PAGE TEXT start

R/simulate.R
In NonlinearDiD: Staggered Difference-in-Differences with Nonlinear Outcomes

Documented in sim_binary_panel sim_count_panel

#' @title Simulate Binary Panel Data with Staggered Treatment
#'
#' @description
#' Generates a simulated panel dataset with staggered treatment adoption and
#' a binary outcome. Useful for testing and illustrating nonlinear DiD methods.
#'
#' The data-generating process is:
#' \deqn{Y_{it} = \mathbf{1}\{ \alpha_i + \lambda_t + \delta_{it} \cdot D_{it} + \epsilon_{it} > 0 \}}
#'
#' where \eqn{\alpha_i} is a unit fixed effect, \eqn{\lambda_t} is a time
#' fixed effect, \eqn{\delta_{it}} is the treatment effect (heterogeneous
#' across cohorts), and \eqn{\epsilon_{it}} is logistic noise.
#'
#' @param n Integer. Number of units. Default 500.
#' @param nperiods Integer. Number of time periods. Default 6.
#' @param prop_treated Numeric. Proportion of units ever treated. Default 0.5.
#' @param n_cohorts Integer. Number of treatment cohorts (groups). Default 3.
#' @param true_att Numeric or vector. True ATT for each cohort. Default 0.3.
#' @param base_prob Numeric. Baseline probability P(Y=1) for untreated.
#'   Default 0.3.
#' @param unit_fe_sd Numeric. Std. dev. of unit fixed effects. Default 0.5.
#' @param add_covariates Logical. Add pre-treatment covariates. Default TRUE.
#' @param seed Integer. Random seed. Default NULL.

PAGE TEXT end

> _WRITTEN REQUEST 1_
List every parameter in the simulate.R documentation above whose type is given as Integer.
> _WRITTEN REQUEST 2_
Translate this sentence from the simulate.R documentation into Spanish: "Generates a simulated panel dataset with staggered treatment adoption and a binary outcome."

PROVIDED DATA start

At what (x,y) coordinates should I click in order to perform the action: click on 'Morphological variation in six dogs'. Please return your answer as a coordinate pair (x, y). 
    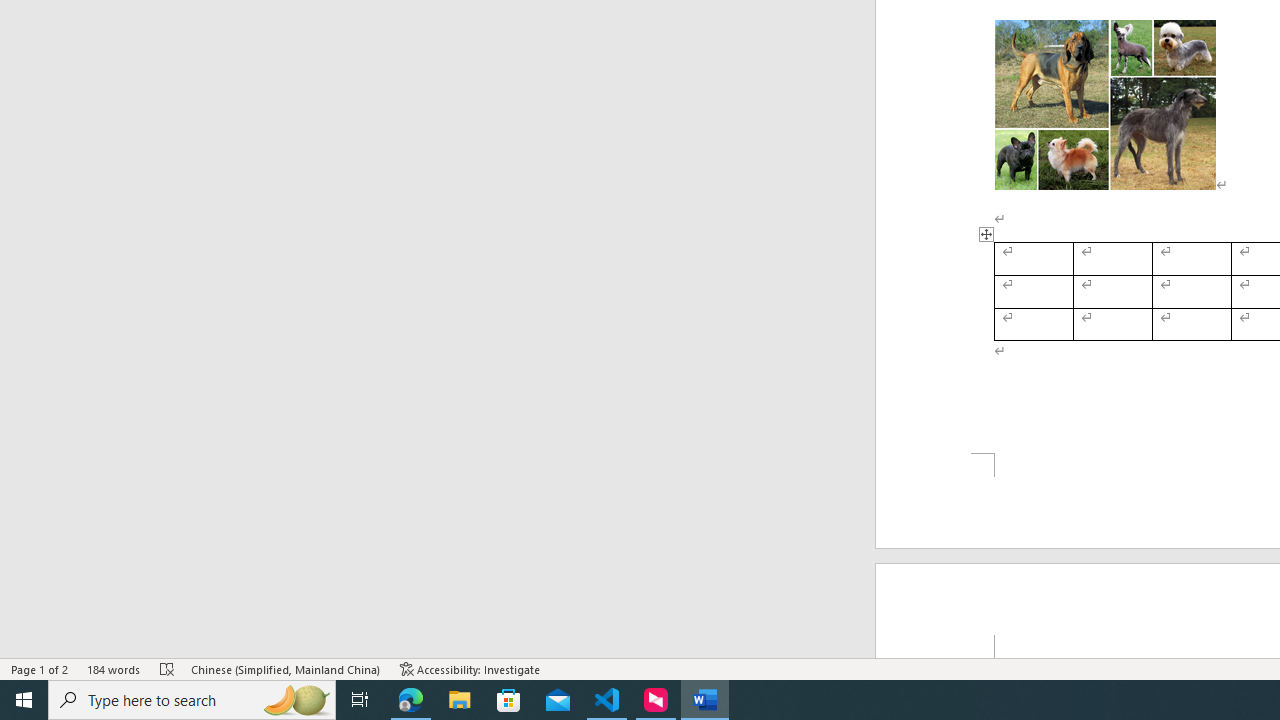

PROVIDED DATA end

> _FINISHED ANSWER 1_
n, nperiods, n_cohorts, seed

> _FINISHED ANSWER 2_
Genera un conjunto de datos de panel simulado con adopción escalonada del tratamiento y un resultado binario.